Sherezade se cansó de buscar explicaciones y de ir al psicólogo. No lograba entender ese comportamiento. Sabía que, de alguna forma, su padre la quería. Jamás le había faltado de nada, e incluso de mayor, cada cierto tiempo depositaba en su cuenta una suculenta cantidad económica. Sin embargo, no entendía tanta frialdad. No se lo explicaba, por mucho que el carácter fuera el típico de un hombre aguerrido del norte.
El sonido neumático de las puertas del tren justo antes de cerrarse, hizo que abandonara mis pensamientos. Mi amiga, con voz melosa, continuaba la conversación con Pedro. Dejé que mi mirada vagara por el interior del vagón. Se detuvo en una pareja joven con un niño pequeño. Él lo llevaba sobre el regazo, y ella los contemplaba a ambos con los ojos henchidos de amor. Aparté la mirada: me hacía demasiado daño ver ese tipo de felicidad en los demás.

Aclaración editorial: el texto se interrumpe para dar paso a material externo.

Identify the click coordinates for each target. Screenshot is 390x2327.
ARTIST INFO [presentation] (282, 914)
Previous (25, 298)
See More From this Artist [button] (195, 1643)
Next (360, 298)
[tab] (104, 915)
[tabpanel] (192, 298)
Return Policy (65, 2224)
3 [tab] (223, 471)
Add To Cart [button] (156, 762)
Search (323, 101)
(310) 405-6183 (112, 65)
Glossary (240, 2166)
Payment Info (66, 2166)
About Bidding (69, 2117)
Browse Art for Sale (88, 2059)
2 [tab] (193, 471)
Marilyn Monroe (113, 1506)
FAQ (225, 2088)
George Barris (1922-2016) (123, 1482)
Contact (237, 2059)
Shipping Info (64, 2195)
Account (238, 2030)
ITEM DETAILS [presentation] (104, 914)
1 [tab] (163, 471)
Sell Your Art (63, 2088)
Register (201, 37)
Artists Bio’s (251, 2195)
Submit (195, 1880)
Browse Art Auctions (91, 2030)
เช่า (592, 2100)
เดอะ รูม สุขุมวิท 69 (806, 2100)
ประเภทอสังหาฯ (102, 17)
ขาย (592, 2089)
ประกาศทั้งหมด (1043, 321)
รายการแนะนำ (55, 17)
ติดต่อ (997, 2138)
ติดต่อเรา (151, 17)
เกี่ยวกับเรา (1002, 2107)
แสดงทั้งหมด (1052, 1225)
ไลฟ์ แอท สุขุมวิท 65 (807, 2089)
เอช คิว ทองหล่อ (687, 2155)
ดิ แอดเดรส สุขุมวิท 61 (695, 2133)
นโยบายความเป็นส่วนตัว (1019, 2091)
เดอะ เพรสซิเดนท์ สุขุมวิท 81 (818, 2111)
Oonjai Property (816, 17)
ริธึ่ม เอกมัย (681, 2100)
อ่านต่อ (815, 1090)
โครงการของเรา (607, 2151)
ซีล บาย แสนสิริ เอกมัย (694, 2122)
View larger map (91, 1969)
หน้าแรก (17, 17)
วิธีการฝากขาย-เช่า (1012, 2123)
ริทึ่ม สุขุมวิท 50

—¡Qué pesado es! —Sherezade me miró con cara de hastío. Guardó el móvil en el bolso y sacó su abanico.
—Pero, si…
Decidí no terminar la frase. Aunque su actitud me pareció de lo más falsa. Sin embargo, como la quería, no la juzgué, imaginé que dicha expresión guardaba un trasfondo que yo desconocía.
—Ade, ¿te pareces a tu padre o a tu madre?
Rio.
—¿A qué viene ese ahora?
—No sé… Te estaba observando y me he acordado de la foto de ellos que me enseñaste una vez.
—Pues, la verdad es que no lo sé, Cati. Desde luego a mi padre no.
El tren se detuvo en la estación de Cantaelgallo, en Dos Hermanas.
—¡Me encanta esta ciudad! —dijo soltando un suspiro.
—Sí, está muy bien.
—Lo cierto es que odio Utrera. Preferiría vivir en cualquier sitio antes que allí.
—¿No habéis pensado en mudaros ahora que vuestros hijos ya no están?
—¡Mudarnos! Pedro preferiría antes que le arrancaran la piel a tiras.